**Exercice**
Traduisez en anglais cette phrase tirée de l'extrait sur l'accident de Zoufftgen : « L'accident s'est produit entre la gare française de Thionville et la gare luxembourgeoise de Bettembourg, sur le territoire de la commune française de Zoufftgen. »

**Extrait du texte**

****************

L'accident s'est produit entre la gare française de Thionville et la gare luxembourgeoise de Bettembourg, sur le territoire de la commune française de Zoufftgen. Depuis le , l'une des deux voies de circulation était neutralisée pour permettre la réalisation d'un renouvellement de la voie et du ballast. La ligne est équipée, entre Thionville et Bettembourg, du block automatique lumineux et d'une installation permanente de contre-sens (IPCS) qui permet de faire circuler les trains indifféremment sur l'une ou l'autre voie, la signalisation et les enclenchements étant prédisposés à cet effet. Le matériel roulant était équipé de systèmes de sécurité en vigueur à l'époque, à savoir le contrôle de vitesse par balises (KVB) côté SNCF et le Memor II+ côté CFL, qui en particulier déclenchent l'arrêt du train en cas d'excès de vitesse ou de franchissement d'un signal fermé.

****************

**Données**
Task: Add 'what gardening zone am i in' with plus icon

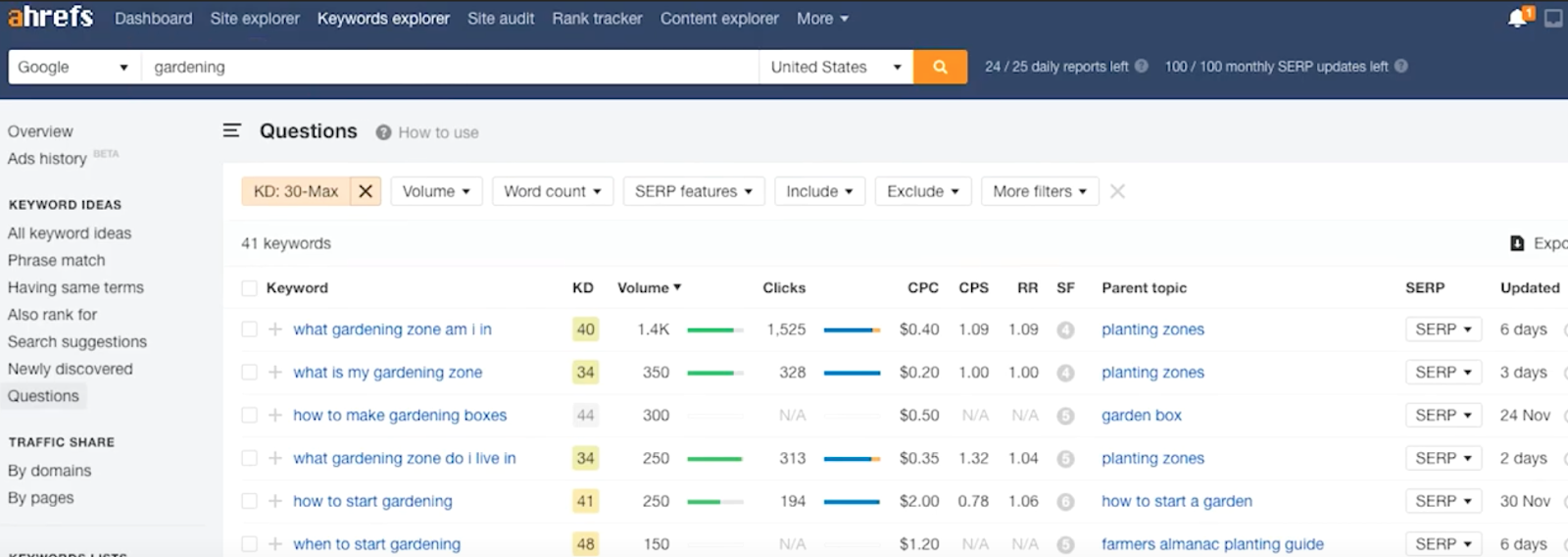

****************

**Réponse**
The accident occurred between the French station of Thionville and the Luxembourg station of Bettembourg, within the French municipality of Zoufftgen.